## [OBJECTIF VISÉ]
Recopiez mot pour mot le passage de l'extrait de page sur les plaintes visant Rue du Commerce, de « 1400 plaintes déposées » à « nous avons échangé. ».

## [EXTRAIT DE PAGE]
Mise à jour du 5 novembre — Suite à l’article d’hier soir, nous avons reçu plusieurs messages d’employé•e•s de Rue du Commerce faisant part de leur malaise face à cette opération de communication.
Dans un premier temps, nous avons contacté l’Autorité de Régulation Professionnelle de la Publicité. Stéphane Martin, le Directeur général, a accepté de nous répondre.
1400 plaintes déposées
Il nous a confirmé que notre article a « généré un nombre significatif de plaintes » : environ 1 400 à l’heure où nous avons échangé.
Les plaintes sont adressées au jury de Déontologie, la présidente en a été informée ce matin. La procédure d’examen repose sur le principe du contradictoire, toutes les parties sont donc informées.
La marque [Rue du Commerce] est au courant puisqu’elle a réagi publiquement, elle assume de provoquer avec humour. […]
Ce n’est pas leur agence de pub classique, qui est adhérente de l’ARPP et avec qui nous sommes en relation, qui est à l’origine de cette opération. C’est une initiative interne, semble-t-il.

## [DONNÉES]
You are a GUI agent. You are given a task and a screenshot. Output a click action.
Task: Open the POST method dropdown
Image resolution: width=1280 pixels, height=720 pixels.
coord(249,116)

## [SOLUTION PROPOSÉE]
1400 plaintes déposées
Il nous a confirmé que notre article a « généré un nombre significatif de plaintes » : environ 1 400 à l’heure où nous avons échangé.